INFORMATION GIVEN:
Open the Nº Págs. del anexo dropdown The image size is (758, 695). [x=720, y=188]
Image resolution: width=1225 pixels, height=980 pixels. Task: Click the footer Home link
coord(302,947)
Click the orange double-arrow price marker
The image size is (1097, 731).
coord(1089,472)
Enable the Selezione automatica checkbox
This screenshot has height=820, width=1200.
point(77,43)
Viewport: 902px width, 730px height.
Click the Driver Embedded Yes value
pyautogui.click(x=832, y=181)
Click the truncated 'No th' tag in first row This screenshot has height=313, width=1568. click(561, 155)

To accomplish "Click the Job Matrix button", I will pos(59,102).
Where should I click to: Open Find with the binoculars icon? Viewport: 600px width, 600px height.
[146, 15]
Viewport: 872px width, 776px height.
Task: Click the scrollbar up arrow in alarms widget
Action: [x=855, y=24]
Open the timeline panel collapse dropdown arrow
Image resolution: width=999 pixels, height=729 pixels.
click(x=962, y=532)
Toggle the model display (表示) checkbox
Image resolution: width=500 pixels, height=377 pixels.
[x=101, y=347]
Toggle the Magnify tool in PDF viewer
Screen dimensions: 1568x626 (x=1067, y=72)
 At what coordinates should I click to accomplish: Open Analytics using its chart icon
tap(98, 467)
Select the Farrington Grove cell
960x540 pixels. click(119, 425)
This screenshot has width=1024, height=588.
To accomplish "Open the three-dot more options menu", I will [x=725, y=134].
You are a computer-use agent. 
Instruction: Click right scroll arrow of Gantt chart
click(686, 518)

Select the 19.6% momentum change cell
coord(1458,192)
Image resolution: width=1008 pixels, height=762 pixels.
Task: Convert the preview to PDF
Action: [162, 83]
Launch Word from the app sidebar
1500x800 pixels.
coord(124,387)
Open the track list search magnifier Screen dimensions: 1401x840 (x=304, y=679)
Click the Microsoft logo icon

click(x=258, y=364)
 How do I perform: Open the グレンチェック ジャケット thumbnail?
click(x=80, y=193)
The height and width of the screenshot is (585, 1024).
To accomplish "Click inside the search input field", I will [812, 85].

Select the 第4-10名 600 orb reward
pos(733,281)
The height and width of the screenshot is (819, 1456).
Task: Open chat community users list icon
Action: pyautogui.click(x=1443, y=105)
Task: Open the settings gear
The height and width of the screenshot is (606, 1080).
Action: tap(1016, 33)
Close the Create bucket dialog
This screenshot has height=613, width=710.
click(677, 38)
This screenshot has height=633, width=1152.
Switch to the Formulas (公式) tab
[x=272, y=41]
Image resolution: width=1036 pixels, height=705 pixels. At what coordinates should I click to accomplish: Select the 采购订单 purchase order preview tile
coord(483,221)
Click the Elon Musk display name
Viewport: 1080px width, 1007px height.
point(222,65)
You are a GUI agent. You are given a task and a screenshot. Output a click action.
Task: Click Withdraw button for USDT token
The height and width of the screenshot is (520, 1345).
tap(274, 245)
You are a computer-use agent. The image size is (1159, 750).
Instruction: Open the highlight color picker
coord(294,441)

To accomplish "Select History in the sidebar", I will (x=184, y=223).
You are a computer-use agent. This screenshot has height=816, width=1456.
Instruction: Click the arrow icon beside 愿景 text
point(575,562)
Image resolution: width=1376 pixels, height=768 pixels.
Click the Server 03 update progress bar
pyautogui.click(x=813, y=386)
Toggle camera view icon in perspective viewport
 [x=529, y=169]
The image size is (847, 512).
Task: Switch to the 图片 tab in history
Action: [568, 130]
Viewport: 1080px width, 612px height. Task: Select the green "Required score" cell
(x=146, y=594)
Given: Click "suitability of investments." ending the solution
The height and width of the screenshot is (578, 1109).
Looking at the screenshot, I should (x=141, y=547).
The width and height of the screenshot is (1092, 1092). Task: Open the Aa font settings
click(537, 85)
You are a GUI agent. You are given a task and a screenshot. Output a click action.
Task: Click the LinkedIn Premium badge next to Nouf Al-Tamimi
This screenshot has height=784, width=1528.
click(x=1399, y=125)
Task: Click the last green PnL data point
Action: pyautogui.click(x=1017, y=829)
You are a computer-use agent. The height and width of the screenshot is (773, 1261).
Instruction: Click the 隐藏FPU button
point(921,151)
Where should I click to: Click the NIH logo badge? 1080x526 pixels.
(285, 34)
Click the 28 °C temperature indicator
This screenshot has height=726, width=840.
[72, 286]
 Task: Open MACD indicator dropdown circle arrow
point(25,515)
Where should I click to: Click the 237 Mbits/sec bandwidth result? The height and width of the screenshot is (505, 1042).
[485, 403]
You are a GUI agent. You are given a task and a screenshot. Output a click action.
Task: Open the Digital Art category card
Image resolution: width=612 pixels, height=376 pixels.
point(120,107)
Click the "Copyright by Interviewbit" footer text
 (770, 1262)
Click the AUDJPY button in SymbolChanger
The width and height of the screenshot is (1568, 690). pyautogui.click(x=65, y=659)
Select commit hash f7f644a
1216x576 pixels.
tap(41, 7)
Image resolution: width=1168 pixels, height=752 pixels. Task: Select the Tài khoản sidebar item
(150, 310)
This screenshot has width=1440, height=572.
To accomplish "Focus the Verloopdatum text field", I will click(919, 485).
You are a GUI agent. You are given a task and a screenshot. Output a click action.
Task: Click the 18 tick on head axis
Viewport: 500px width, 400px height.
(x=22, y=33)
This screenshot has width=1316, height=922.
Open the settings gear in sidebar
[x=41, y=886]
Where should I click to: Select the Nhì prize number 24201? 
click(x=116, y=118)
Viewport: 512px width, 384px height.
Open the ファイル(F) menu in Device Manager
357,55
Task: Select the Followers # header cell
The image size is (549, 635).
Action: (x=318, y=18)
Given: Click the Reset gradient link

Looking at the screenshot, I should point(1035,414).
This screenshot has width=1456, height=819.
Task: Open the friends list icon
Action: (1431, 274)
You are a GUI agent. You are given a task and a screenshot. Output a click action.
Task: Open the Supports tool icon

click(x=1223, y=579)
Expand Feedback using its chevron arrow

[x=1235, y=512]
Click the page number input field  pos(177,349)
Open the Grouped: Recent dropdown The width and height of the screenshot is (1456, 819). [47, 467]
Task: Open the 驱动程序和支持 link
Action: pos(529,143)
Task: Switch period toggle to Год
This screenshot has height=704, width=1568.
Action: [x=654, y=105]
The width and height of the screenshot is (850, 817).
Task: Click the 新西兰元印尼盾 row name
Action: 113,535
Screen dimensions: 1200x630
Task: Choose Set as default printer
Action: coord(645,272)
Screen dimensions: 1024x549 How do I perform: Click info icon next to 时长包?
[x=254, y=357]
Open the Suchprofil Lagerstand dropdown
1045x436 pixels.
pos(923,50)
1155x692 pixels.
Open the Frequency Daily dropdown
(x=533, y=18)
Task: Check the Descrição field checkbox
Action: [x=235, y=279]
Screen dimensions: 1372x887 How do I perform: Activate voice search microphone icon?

WORK INSTRUCTIONS: Give the data above as a numbered list, leaving out blank lines.

PROBLEM SOLUTION:
1. Open the Nº Págs. del anexo dropdown The image size is (758, 695). [x=720, y=188]
2. Image resolution: width=1225 pixels, height=980 pixels. Task: Click the footer Home link
3. coord(302,947)
4. Click the orange double-arrow price marker
5. The image size is (1097, 731).
6. coord(1089,472)
7. Enable the Selezione automatica checkbox
8. This screenshot has height=820, width=1200.
9. point(77,43)
10. Viewport: 902px width, 730px height.
11. Click the Driver Embedded Yes value
12. pyautogui.click(x=832, y=181)
13. Click the truncated 'No th' tag in first row This screenshot has height=313, width=1568. click(561, 155)
14. To accomplish "Click the Job Matrix button", I will pos(59,102).
15. Where should I click to: Open Find with the binoculars icon? Viewport: 600px width, 600px height.
16. [146, 15]
17. Viewport: 872px width, 776px height.
18. Task: Click the scrollbar up arrow in alarms widget
19. Action: [x=855, y=24]
20. Open the timeline panel collapse dropdown arrow
21. Image resolution: width=999 pixels, height=729 pixels.
22. click(x=962, y=532)
23. Toggle the model display (表示) checkbox
24. Image resolution: width=500 pixels, height=377 pixels.
25. [x=101, y=347]
26. Toggle the Magnify tool in PDF viewer
27. Screen dimensions: 1568x626 (x=1067, y=72)
28.  At what coordinates should I click to accomplish: Open Analytics using its chart icon
29. tap(98, 467)
30. Select the Farrington Grove cell
31. 960x540 pixels. click(119, 425)
32. This screenshot has width=1024, height=588.
33. To accomplish "Open the three-dot more options menu", I will [x=725, y=134].
34. You are a computer-use agent. 
35. Instruction: Click right scroll arrow of Gantt chart
36. click(686, 518)
37. Select the 19.6% momentum change cell
38. coord(1458,192)
39. Image resolution: width=1008 pixels, height=762 pixels.
40. Task: Convert the preview to PDF
41. Action: [162, 83]
42. Launch Word from the app sidebar
43. 1500x800 pixels.
44. coord(124,387)
45. Open the track list search magnifier Screen dimensions: 1401x840 (x=304, y=679)
46. Click the Microsoft logo icon
47. click(x=258, y=364)
48.  How do I perform: Open the グレンチェック ジャケット thumbnail?
49. click(x=80, y=193)
50. The height and width of the screenshot is (585, 1024).
51. To accomplish "Click inside the search input field", I will [812, 85].
52. Select the 第4-10名 600 orb reward
53. pos(733,281)
54. The height and width of the screenshot is (819, 1456).
55. Task: Open chat community users list icon
56. Action: pyautogui.click(x=1443, y=105)
57. Task: Open the settings gear
58. The height and width of the screenshot is (606, 1080).
59. Action: tap(1016, 33)
60. Close the Create bucket dialog
61. This screenshot has height=613, width=710.
62. click(677, 38)
63. This screenshot has height=633, width=1152.
64. Switch to the Formulas (公式) tab
65. [x=272, y=41]
66. Image resolution: width=1036 pixels, height=705 pixels. At what coordinates should I click to accomplish: Select the 采购订单 purchase order preview tile
67. coord(483,221)
68. Click the Elon Musk display name
69. Viewport: 1080px width, 1007px height.
70. point(222,65)
71. You are a GUI agent. You are given a task and a screenshot. Output a click action.
72. Task: Click Withdraw button for USDT token
73. The height and width of the screenshot is (520, 1345).
74. tap(274, 245)
75. You are a computer-use agent. The image size is (1159, 750).
76. Instruction: Open the highlight color picker
77. coord(294,441)
78. To accomplish "Select History in the sidebar", I will (x=184, y=223).
79. You are a computer-use agent. This screenshot has height=816, width=1456.
80. Instruction: Click the arrow icon beside 愿景 text
81. point(575,562)
82. Image resolution: width=1376 pixels, height=768 pixels.
83. Click the Server 03 update progress bar
84. pyautogui.click(x=813, y=386)
85. Toggle camera view icon in perspective viewport
86.  [x=529, y=169]
87. The image size is (847, 512).
88. Task: Switch to the 图片 tab in history
89. Action: [568, 130]
90. Viewport: 1080px width, 612px height. Task: Select the green "Required score" cell
91. (x=146, y=594)
92. Given: Click "suitability of investments." ending the solution
93. The height and width of the screenshot is (578, 1109).
94. Looking at the screenshot, I should (x=141, y=547).
95. The width and height of the screenshot is (1092, 1092). Task: Open the Aa font settings
96. click(537, 85)
97. You are a GUI agent. You are given a task and a screenshot. Output a click action.
98. Task: Click the LinkedIn Premium badge next to Nouf Al-Tamimi
99. This screenshot has height=784, width=1528.
100. click(x=1399, y=125)
101. Task: Click the last green PnL data point
102. Action: pyautogui.click(x=1017, y=829)
103. You are a computer-use agent. The height and width of the screenshot is (773, 1261).
104. Instruction: Click the 隐藏FPU button
105. point(921,151)
106. Where should I click to: Click the NIH logo badge? 1080x526 pixels.
107. (285, 34)
108. Click the 28 °C temperature indicator
109. This screenshot has height=726, width=840.
110. [72, 286]
111.  Task: Open MACD indicator dropdown circle arrow
112. point(25,515)
113. Where should I click to: Click the 237 Mbits/sec bandwidth result? The height and width of the screenshot is (505, 1042).
114. [485, 403]
115. You are a GUI agent. You are given a task and a screenshot. Output a click action.
116. Task: Open the Digital Art category card
117. Image resolution: width=612 pixels, height=376 pixels.
118. point(120,107)
119. Click the "Copyright by Interviewbit" footer text
120.  (770, 1262)
121. Click the AUDJPY button in SymbolChanger
122. The width and height of the screenshot is (1568, 690). pyautogui.click(x=65, y=659)
123. Select commit hash f7f644a
124. 1216x576 pixels.
125. tap(41, 7)
126. Image resolution: width=1168 pixels, height=752 pixels. Task: Select the Tài khoản sidebar item
127. (150, 310)
128. This screenshot has width=1440, height=572.
129. To accomplish "Focus the Verloopdatum text field", I will click(919, 485).
130. You are a GUI agent. You are given a task and a screenshot. Output a click action.
131. Task: Click the 18 tick on head axis
132. Viewport: 500px width, 400px height.
133. (x=22, y=33)
134. This screenshot has width=1316, height=922.
135. Open the settings gear in sidebar
136. [x=41, y=886]
137. Where should I click to: Select the Nhì prize number 24201? 
138. click(x=116, y=118)
139. Viewport: 512px width, 384px height.
140. Open the ファイル(F) menu in Device Manager
141. 357,55
142. Task: Select the Followers # header cell
143. The image size is (549, 635).
144. Action: (x=318, y=18)
145. Given: Click the Reset gradient link
146. Looking at the screenshot, I should point(1035,414).
147. This screenshot has width=1456, height=819.
148. Task: Open the friends list icon
149. Action: (1431, 274)
150. You are a GUI agent. You are given a task and a screenshot. Output a click action.
151. Task: Open the Supports tool icon
152. click(x=1223, y=579)
153. Expand Feedback using its chevron arrow
154. [x=1235, y=512]
155. Click the page number input field  pos(177,349)
156. Open the Grouped: Recent dropdown The width and height of the screenshot is (1456, 819). [47, 467]
157. Task: Open the 驱动程序和支持 link
158. Action: pos(529,143)
159. Task: Switch period toggle to Год
160. This screenshot has height=704, width=1568.
161. Action: [x=654, y=105]
162. The width and height of the screenshot is (850, 817).
163. Task: Click the 新西兰元印尼盾 row name
164. Action: 113,535
165. Screen dimensions: 1200x630
166. Task: Choose Set as default printer
167. Action: coord(645,272)
168. Screen dimensions: 1024x549 How do I perform: Click info icon next to 时长包?
169. [x=254, y=357]
170. Open the Suchprofil Lagerstand dropdown
171. 1045x436 pixels.
172. pos(923,50)
173. 1155x692 pixels.
174. Open the Frequency Daily dropdown
175. (x=533, y=18)
176. Task: Check the Descrição field checkbox
177. Action: [x=235, y=279]
178. Screen dimensions: 1372x887 How do I perform: Activate voice search microphone icon?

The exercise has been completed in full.